A few days back, I watched this weird TV show where American junk collectors were touring Texas looking for deals.

They faced a huge amount of trouble, none of it related to any sense of objective value. Things included:

  • A guy who upped his prices because they were Yankees/from the North
  • A guy who simply didn’t want to sell anything
  • A guy who was rich enough not to care if he sold anything
  • A guy who wanted to play hard to get with his prices

On the other hand, these junk collectors bought the following:

  • Rusty cars
  • A washing board in the shape of a guitar
  • Steel road signs
  • Some light fittings

Aside from being a weird glimpse into US culture that doesn’t exist in the UK, this show goes to show one thing: There’s pretty much no such thing as actual, objective value.

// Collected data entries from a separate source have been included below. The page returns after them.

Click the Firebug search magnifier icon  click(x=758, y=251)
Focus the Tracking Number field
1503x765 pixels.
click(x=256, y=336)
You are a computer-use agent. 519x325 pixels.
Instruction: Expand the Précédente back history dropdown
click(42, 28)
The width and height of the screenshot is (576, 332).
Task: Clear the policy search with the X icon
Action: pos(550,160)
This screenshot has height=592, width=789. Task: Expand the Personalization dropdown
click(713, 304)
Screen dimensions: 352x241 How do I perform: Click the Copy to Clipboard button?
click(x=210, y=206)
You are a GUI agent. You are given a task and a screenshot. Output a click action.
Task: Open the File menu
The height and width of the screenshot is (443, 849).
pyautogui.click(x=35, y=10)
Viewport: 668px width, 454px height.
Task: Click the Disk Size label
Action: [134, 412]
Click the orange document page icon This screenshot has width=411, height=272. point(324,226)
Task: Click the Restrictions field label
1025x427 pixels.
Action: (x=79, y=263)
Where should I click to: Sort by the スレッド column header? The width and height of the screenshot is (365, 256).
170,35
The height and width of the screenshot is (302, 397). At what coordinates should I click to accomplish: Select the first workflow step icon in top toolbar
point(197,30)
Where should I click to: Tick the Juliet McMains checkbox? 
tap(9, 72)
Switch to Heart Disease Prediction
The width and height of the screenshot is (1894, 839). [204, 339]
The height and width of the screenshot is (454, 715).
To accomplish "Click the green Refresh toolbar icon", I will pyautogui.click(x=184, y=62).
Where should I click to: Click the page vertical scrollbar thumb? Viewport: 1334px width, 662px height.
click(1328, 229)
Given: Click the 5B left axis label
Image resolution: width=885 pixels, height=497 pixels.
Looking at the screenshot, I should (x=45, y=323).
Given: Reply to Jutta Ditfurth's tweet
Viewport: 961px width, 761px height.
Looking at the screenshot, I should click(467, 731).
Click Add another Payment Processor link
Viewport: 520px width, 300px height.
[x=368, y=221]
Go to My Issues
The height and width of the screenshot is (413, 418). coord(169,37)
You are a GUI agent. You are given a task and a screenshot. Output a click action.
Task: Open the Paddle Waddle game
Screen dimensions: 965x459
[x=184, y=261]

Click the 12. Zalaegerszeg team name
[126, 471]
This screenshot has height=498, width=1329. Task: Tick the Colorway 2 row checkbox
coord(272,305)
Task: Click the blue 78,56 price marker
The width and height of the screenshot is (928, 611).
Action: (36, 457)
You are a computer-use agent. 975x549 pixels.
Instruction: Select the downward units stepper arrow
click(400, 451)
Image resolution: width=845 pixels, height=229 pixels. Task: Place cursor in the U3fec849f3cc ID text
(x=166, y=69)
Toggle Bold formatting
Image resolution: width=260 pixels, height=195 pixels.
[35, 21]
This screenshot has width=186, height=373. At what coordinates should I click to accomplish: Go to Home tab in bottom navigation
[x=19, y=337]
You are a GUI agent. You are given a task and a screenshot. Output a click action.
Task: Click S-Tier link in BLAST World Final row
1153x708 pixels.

How do you do business with a guy who has so much money he can literally put a price of a thousand dollars on a broken piece of junk?

How can you say something is worth $500 when some junk collector will pay $50,000 for a rusty Volkswagen with no engine or wheels?

How can something have objective value when the price can go up or down based on whether you’re a long-time friend or a stranger from a far off land?

These things all go into the perceived value of a product, and are completely intangible.

When you’re selling an item, there’s a target market that’ll pay for it. I’ve never gotten into comic books, but some of those are worth a ton of money. Objectively, they have little value. They’re designed as an entertainment item, designed to be disposable, and yet the market says the opposite. This is in some ways true for nearly every market.

Final Thoughts

A lot of people get hung up about selling expensive items or providing an expensive service. They shouldn’t.

Instead, they should understand that pretty much everything is about perceived value. If you do two things:

  • Increase the actual value of your products/services (i.e. make sure they’re good)
  • Increase the perceived value through copywriting and other indicators

Then you will earn every penny you charge.